ARTICLE 8 Provisions for Regulation of Business and Conduct of Affairs of the Corporation
 
     Section 8.01.  Management of Corporation.  The affairs of the Corporation shall be managed by the Board of Directors of the Corporation.
 
     Section 8.02.  By-Laws.  The Board of Directors of the Corporation shall have the power to make, alter, amend or repeal the By-Laws of the Corporation. 
 
Section 8.03.  Limitation on Powers of Board of Directors. Notwithstanding any contrary provisions in these Articles, the Board of Directors shall not have the power or authority to take or authorize any action which shall deprive the Corporation of its status as an exempt organization under the provisions of Section 501(c)(3) of the Code or the corresponding provisions of any subsequent Federal tax laws or by an organization contributions to which are deductible under Section 170(c)(2) of the Code and the Regulations or the corresponding provisions of any subsequent Federal tax laws.

● PROBLEM TO SOLVE
In the corporate articles excerpt, who has the power to make, alter, amend or repeal the By-Laws? These lines have nothing to do with the corporate articles excerpt.

● DATA LINES
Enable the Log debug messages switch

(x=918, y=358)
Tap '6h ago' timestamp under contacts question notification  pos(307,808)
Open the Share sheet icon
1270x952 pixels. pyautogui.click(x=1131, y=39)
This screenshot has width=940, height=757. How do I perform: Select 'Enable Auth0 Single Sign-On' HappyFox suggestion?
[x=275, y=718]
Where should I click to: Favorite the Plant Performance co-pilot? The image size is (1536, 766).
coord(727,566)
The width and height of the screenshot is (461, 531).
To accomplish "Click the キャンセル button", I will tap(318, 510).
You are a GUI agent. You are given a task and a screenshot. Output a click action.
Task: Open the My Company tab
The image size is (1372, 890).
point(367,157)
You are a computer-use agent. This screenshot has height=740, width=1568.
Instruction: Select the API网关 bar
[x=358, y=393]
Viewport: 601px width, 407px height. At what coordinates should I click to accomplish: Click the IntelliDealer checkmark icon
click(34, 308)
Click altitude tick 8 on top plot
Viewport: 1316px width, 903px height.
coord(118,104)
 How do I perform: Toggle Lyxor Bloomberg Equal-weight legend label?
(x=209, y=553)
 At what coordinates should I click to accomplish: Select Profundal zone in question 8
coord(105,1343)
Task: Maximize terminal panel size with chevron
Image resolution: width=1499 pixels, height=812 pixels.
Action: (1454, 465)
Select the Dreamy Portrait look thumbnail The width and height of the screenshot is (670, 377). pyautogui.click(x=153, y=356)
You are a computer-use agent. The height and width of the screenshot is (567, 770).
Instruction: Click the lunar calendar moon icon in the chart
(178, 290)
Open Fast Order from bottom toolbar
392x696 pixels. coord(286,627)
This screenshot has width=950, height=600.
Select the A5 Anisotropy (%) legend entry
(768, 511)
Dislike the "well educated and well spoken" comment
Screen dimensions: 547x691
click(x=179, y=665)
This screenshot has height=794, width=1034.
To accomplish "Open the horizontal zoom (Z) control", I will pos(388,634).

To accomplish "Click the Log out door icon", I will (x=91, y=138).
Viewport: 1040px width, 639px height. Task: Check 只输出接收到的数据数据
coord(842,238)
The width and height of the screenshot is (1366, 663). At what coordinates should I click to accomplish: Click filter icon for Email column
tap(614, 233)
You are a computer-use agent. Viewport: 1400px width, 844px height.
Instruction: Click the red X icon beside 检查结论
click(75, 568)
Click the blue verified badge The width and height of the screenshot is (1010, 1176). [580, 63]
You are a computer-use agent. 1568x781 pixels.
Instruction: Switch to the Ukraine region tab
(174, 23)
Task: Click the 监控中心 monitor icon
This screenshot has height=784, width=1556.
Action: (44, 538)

● ANSWER FOR THE TASK
The Board of Directors of the Corporation.